By 3:00 a.m. the touring bus, Ben and Brande’s van, and Dean’s (Mr. Dutton’s) Chrysler were chock full, every spare inch loaded with all the costumes and props for our first Christmas show at Palm Ridge Recreation Center in Sun City West, Arizona. We had even managed to squeeze in the fudge.

Our eldest son, Timothy, and Rob Wilson, The Duttons’ wonderful drummer, attached one of the two U-Haul auto transports to the back of the bus and Sheila drove Ben’s van onto it.

“I’m impressed,” said Rob. “Pretty good, for a girl.” (He’s new to touring with The Duttons.)

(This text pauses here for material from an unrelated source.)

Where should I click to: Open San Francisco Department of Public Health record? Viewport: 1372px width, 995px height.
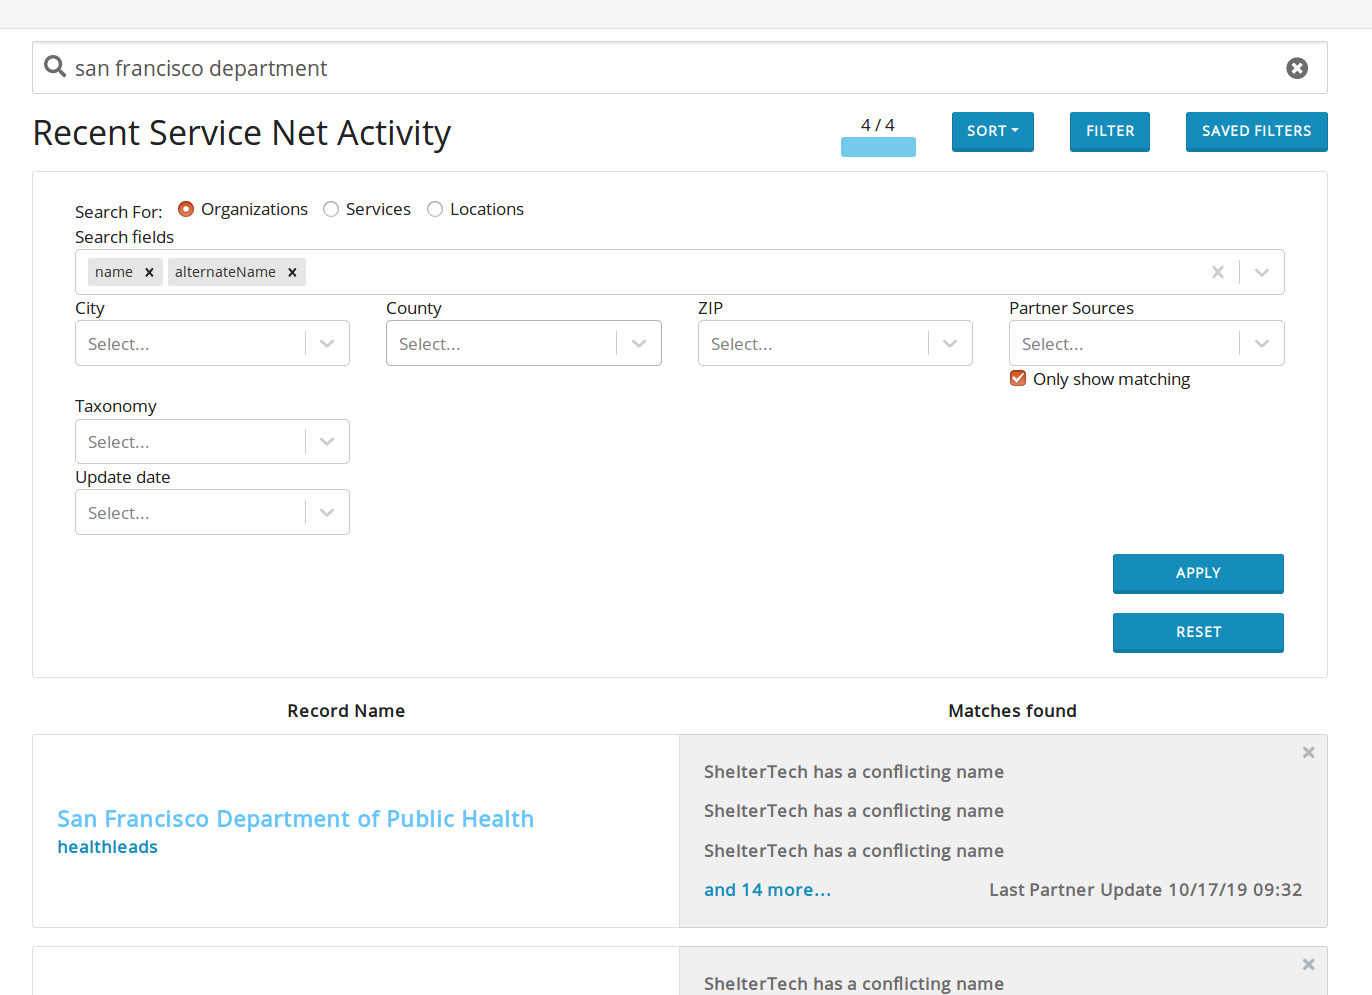tap(296, 818)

Unfortunately, the adapter to hook up the auto transport lights had disappeared from its customary place under the steps in the “rig” (the bus). We stopped at both of Branson’s Walmarts, to no avail—no adapters.  Jonathan, so handy to have around, bought parts and made one.

Finally, at 4:30 a.m., our caravan hit the road. The rig, with Dean at the wheel, was pulling Benjamin’s van. Sheila drove the Chrysler; Judith drove her van. Chris, The Duttons’ sound engineer, had his family in his van, and the three amazing Lavatai brothers—Malaki, Juerell, and Brandon—drove their car. One by one, they pulled onto Highway 65. Arizona, here we come!

Fifteen adults and 15 children made up the company. Most were tucked comfortably into the many bunks and couches in the 43-foot bus. We left Benjamin, a.k.a. Julio, in the parking lot of the theater to finish loading the 26-foot U-Haul truck , with Michael , Chip and Joshua Lindblom, and Jason Rothrock to help. Jed had gone home to get a good night’s sleep, planning to drive the U-Haul truck to Arizona the next day with the Lindbloms' help. At about the same time the main caravan left the Walmart parking lot, 4:30 a.m., Benjamin sent Michael and Jason home, telling them to sleep all day and not come to work.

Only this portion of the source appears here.